Thomas’s position, vis à vis his fellow Southerners, was expressed in a letter he wrote to the mayor of Rome, Georgia, who merited Thomas’s wrath for celebrating Georgia’s secession day with Confederate flags: The sole cause of this and similar offenses lies in the fact that certain citizens of Rome, and a portion of the people of the States lately in rebellion, do not and have not accepted the situation, and that is, that the late civil war was a rebellion and history will so record it. Those engaged in it are and will be pronounced rebels; rebellion implies treason; and treason is a crime, and a heinous one too, and deserving of punishment; and that traitors have not been punished is owing to the magnanimity of the conquerors.With too many of the people of the South, the late civil war is called a revolution, rebels are called “Confederates,” loyalists to the whole country are called d—d Yankees and traitors, and over the whole great crime with its accursed record of slaughtered heroes, patriots murdered because of their true-hearted love of country, widowed wives and orphaned children, and prisoners of war slain amid such horrors as find no parallel in the history of the world, they are trying to throw a gloss of respectability, and are thrusting with contumely and derision from their society the men and women who would not join hands with them in the work of ruining their country. Everywhere in the States lately in rebellion, treason is respectable and loyalty odious. This, the people of the United States, who ended the Rebellion and saved the country will not permit.

An impassioned missive, but for all its emotion, it rather misses the point. For the bill of particulars that Thomas lays against the South could even more plausibly be laid by King George III against the rebellious American colonists; and the South at least had the precedent of 1776 to draw from as justification for its actions.

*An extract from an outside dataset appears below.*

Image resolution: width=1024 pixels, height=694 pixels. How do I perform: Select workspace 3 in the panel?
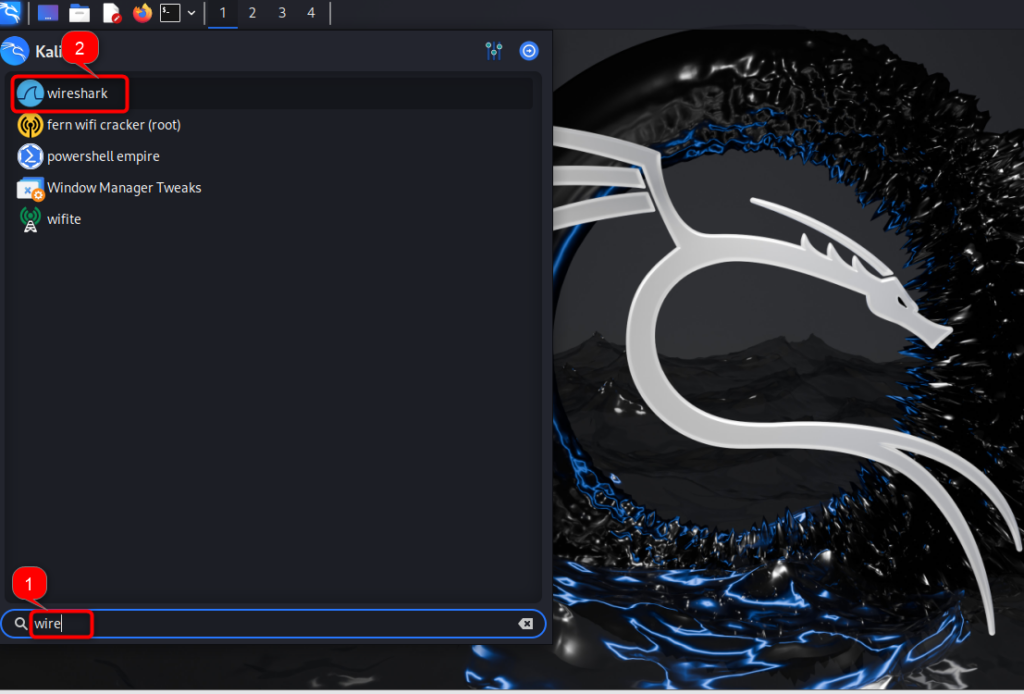coord(281,13)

Moreover, one cannot say that the South committed treason in establishing its own republic. It did not give aid and comfort to American enemies. It merely separated itself from the United States in order to achieve, to its own satisfaction, a more perfect union of like-minded states. There is, in fact, neither crime nor treachery in that—only the democratic desire of the people of the Southern states to go their own way. The people of the South were loyal to their states and that loyalty in no way endangered the peace of those states that wished to remain part of the United States.

George H. Thomas remained loyal not to his state, not to his region, but to the United States government and its forcible subjugation of unwilling members of the Union. Thomas, and Northerners generally, assumed a moral high ground that Southerners—Confederate Southerners, that is—could regard only, at best, as brute humbug.

But it was still no doubt sincerely held. It is therefore all the more ironic that in the remaining five years of his life after the war, he continued to feel maltreated and overlooked by his superiors when it came to promotions. When Confederate general John Bell Hood met with Thomas after the war, he said “Thomas is a grand man. He should have remained with us, where he would have been appreciated and loved”—a remark so true as to deny rebuttal. One can only imagine the result for the Confederacy had Thomas held the command so long abused by Braxton Bragg.

George H. Thomas was above all a soldier. The army defined him. When he died in 1870, it was at his post in California. He was buried in New York, far from his native Virginia, attended by President Ulysses Grant, Generals Sherman, Sheridan, and Meade, and thousands of others (from the governor to a congressional delegation, to former comrades-in-arms). Since his death, he has been largely forgotten. As Grant preferred his fellow Ohioans Sherman and Sheridan, so has history.